THE TASK →
Every record has to be written out exactly, with no line missing.

******************************

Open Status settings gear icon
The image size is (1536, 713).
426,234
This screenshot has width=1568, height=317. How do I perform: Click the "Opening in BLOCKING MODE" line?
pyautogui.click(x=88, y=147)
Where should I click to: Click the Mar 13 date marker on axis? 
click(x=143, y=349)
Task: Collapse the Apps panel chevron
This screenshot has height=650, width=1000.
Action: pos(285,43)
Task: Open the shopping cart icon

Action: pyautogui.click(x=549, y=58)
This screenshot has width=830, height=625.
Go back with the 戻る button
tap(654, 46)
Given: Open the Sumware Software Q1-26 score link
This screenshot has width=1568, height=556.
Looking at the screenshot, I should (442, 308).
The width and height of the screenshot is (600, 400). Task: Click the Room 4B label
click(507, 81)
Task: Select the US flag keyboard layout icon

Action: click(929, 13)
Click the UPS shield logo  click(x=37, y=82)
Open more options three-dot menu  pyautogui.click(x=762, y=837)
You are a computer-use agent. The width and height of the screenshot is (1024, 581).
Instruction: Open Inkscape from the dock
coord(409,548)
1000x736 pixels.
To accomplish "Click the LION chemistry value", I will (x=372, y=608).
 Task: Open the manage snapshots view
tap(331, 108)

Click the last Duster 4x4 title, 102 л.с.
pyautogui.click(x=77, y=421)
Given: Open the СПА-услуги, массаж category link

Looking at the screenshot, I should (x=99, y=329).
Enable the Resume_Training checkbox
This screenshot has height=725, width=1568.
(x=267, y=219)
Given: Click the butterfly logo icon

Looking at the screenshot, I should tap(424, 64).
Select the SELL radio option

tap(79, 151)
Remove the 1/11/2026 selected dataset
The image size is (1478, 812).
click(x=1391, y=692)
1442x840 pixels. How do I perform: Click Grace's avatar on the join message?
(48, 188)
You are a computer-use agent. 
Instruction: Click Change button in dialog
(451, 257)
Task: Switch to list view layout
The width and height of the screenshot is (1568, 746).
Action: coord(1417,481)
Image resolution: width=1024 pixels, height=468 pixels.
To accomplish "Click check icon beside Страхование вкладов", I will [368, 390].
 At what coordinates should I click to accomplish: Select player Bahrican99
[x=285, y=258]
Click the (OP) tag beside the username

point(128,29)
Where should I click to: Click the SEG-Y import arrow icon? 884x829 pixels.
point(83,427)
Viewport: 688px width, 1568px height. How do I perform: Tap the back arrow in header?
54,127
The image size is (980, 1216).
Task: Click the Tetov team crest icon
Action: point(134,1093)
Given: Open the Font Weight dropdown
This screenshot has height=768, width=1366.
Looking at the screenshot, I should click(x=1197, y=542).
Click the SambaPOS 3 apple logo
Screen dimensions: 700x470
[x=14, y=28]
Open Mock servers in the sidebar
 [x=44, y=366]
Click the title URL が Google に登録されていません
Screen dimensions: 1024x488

******************************

TASK SOLUTION →
Open Status settings gear icon
The image size is (1536, 713).
426,234
This screenshot has width=1568, height=317. How do I perform: Click the "Opening in BLOCKING MODE" line?
pyautogui.click(x=88, y=147)
Where should I click to: Click the Mar 13 date marker on axis? 
click(x=143, y=349)
Task: Collapse the Apps panel chevron
This screenshot has height=650, width=1000.
Action: pos(285,43)
Task: Open the shopping cart icon

Action: pyautogui.click(x=549, y=58)
This screenshot has width=830, height=625.
Go back with the 戻る button
tap(654, 46)
Given: Open the Sumware Software Q1-26 score link
This screenshot has width=1568, height=556.
Looking at the screenshot, I should (442, 308).
The width and height of the screenshot is (600, 400). Task: Click the Room 4B label
click(507, 81)
Task: Select the US flag keyboard layout icon

Action: click(929, 13)
Click the UPS shield logo  click(x=37, y=82)
Open more options three-dot menu  pyautogui.click(x=762, y=837)
You are a computer-use agent. The width and height of the screenshot is (1024, 581).
Instruction: Open Inkscape from the dock
coord(409,548)
1000x736 pixels.
To accomplish "Click the LION chemistry value", I will (x=372, y=608).
 Task: Open the manage snapshots view
tap(331, 108)

Click the last Duster 4x4 title, 102 л.с.
pyautogui.click(x=77, y=421)
Given: Open the СПА-услуги, массаж category link

Looking at the screenshot, I should (x=99, y=329).
Enable the Resume_Training checkbox
This screenshot has height=725, width=1568.
(x=267, y=219)
Given: Click the butterfly logo icon

Looking at the screenshot, I should tap(424, 64).
Select the SELL radio option

tap(79, 151)
Remove the 1/11/2026 selected dataset
The image size is (1478, 812).
click(x=1391, y=692)
1442x840 pixels. How do I perform: Click Grace's avatar on the join message?
(48, 188)
You are a computer-use agent. 
Instruction: Click Change button in dialog
(451, 257)
Task: Switch to list view layout
The width and height of the screenshot is (1568, 746).
Action: coord(1417,481)
Image resolution: width=1024 pixels, height=468 pixels.
To accomplish "Click check icon beside Страхование вкладов", I will [368, 390].
 At what coordinates should I click to accomplish: Select player Bahrican99
[x=285, y=258]
Click the (OP) tag beside the username

point(128,29)
Where should I click to: Click the SEG-Y import arrow icon? 884x829 pixels.
point(83,427)
Viewport: 688px width, 1568px height. How do I perform: Tap the back arrow in header?
54,127
The image size is (980, 1216).
Task: Click the Tetov team crest icon
Action: point(134,1093)
Given: Open the Font Weight dropdown
This screenshot has height=768, width=1366.
Looking at the screenshot, I should click(x=1197, y=542).
Click the SambaPOS 3 apple logo
Screen dimensions: 700x470
[x=14, y=28]
Open Mock servers in the sidebar
 [x=44, y=366]
Click the title URL が Google に登録されていません
Screen dimensions: 1024x488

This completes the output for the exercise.